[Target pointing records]
** Start **
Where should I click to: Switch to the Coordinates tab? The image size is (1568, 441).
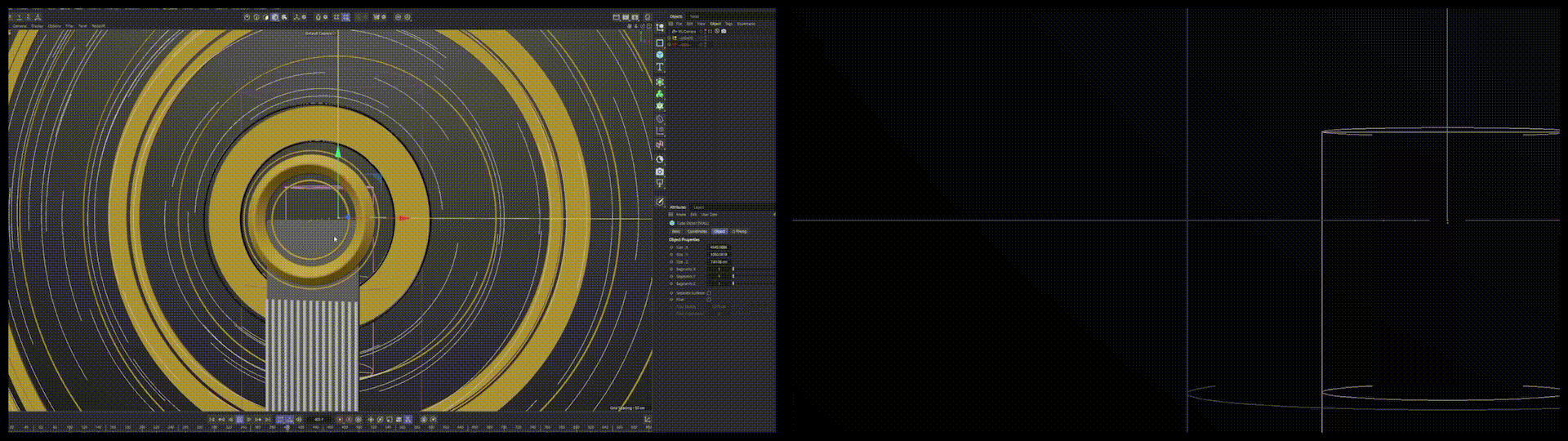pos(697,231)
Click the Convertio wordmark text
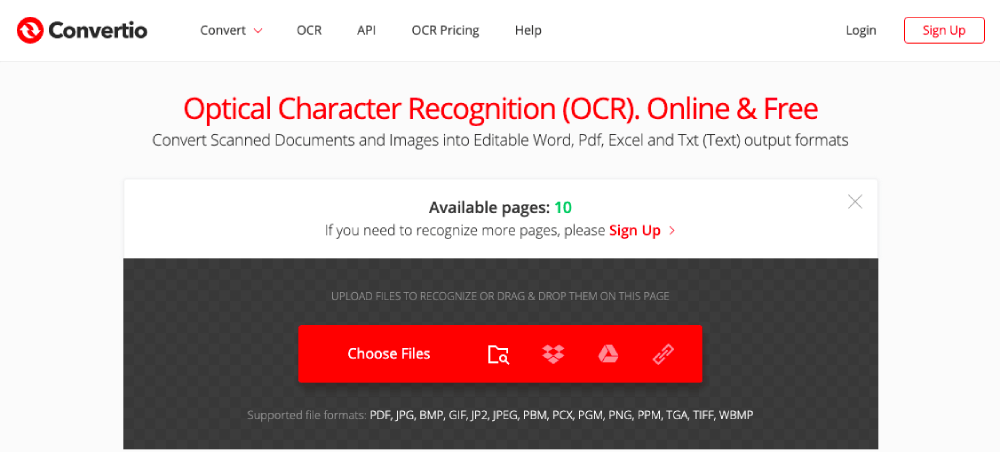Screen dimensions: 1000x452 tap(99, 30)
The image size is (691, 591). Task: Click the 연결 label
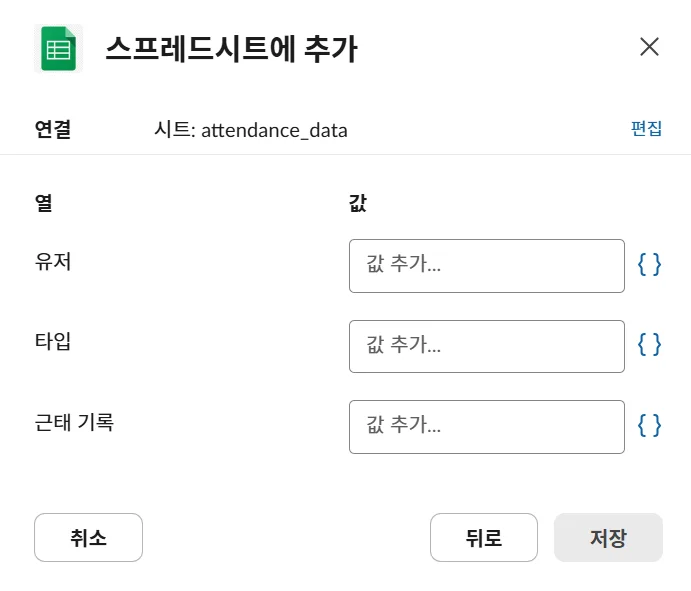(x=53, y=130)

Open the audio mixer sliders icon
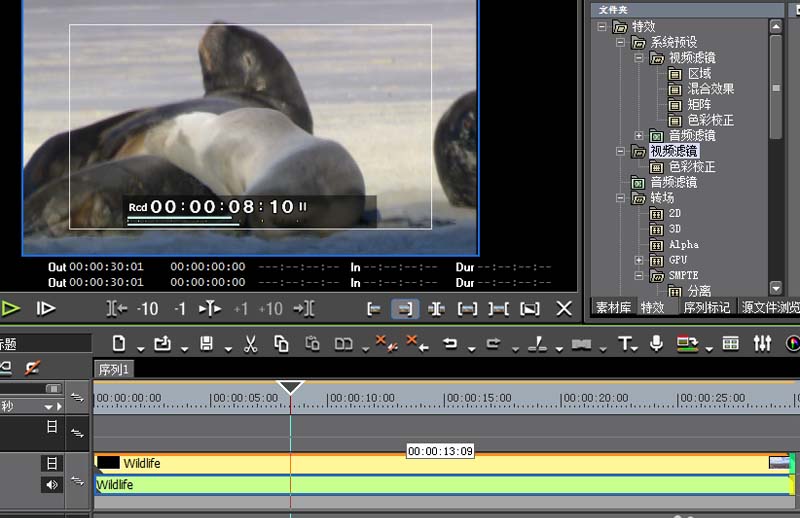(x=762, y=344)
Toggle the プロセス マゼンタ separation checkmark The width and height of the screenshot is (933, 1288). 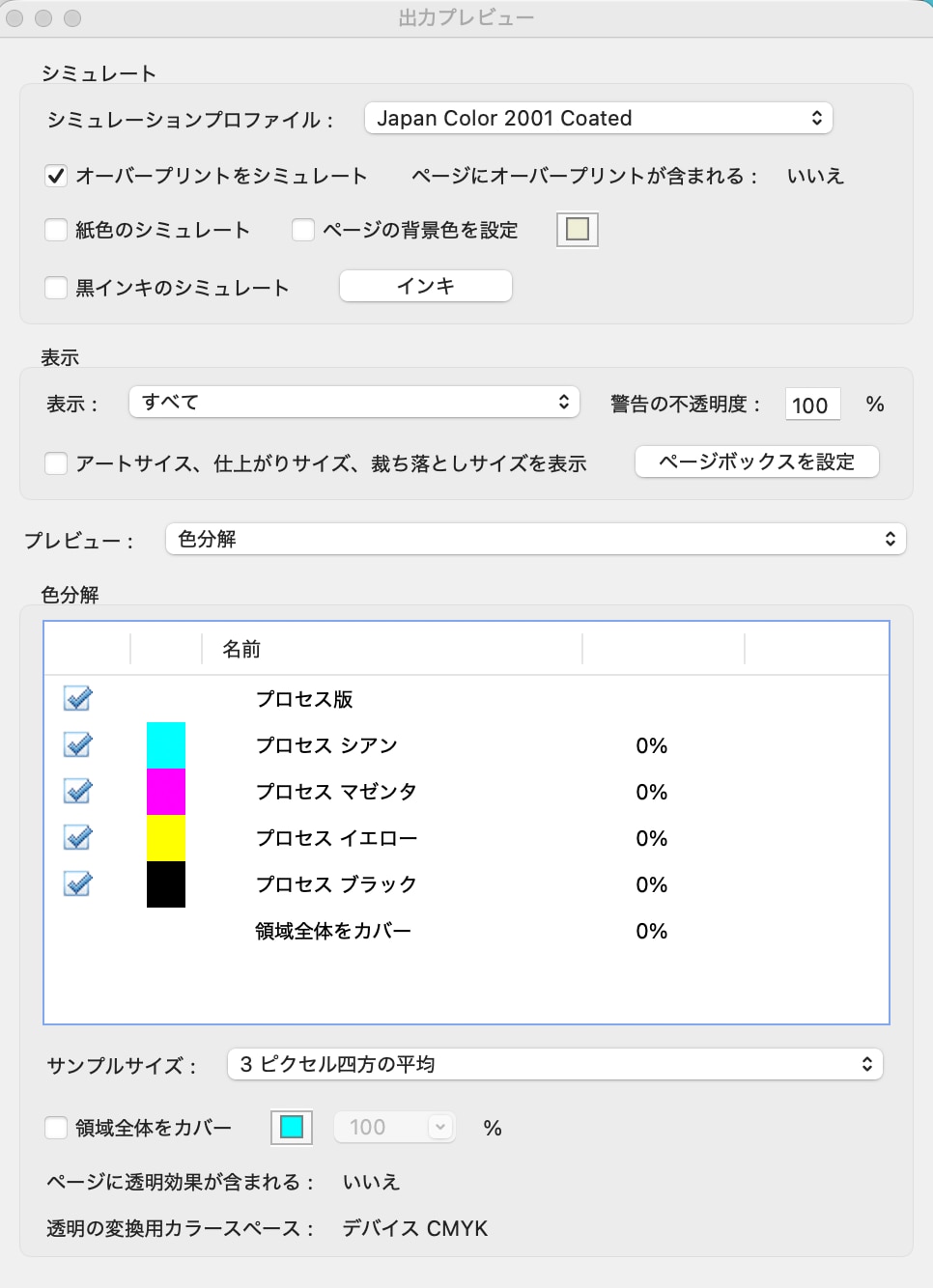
** End **
• [WHAT IS ASKED]: Convert the records above into a Markdown table with two columns, Row and Text, giving one row number and one line per row and skipping blank lines. Omit the pictures.

• [OUTPUT OF THE EXERCISE]:
| Row | Text |
|---|---|
| 1 | Where should I click to: Switch to the Coordinates tab? The image size is (1568, 441). |
| 2 | pos(697,231) |
| 3 | Click the Convertio wordmark text |
| 4 | Screen dimensions: 1000x452 tap(99, 30) |
| 5 | The image size is (691, 591). Task: Click the 연결 label |
| 6 | (x=53, y=130) |
| 7 | Open the audio mixer sliders icon |
| 8 | (x=762, y=344) |
| 9 | Toggle the プロセス マゼンタ separation checkmark The width and height of the screenshot is (933, 1288).  |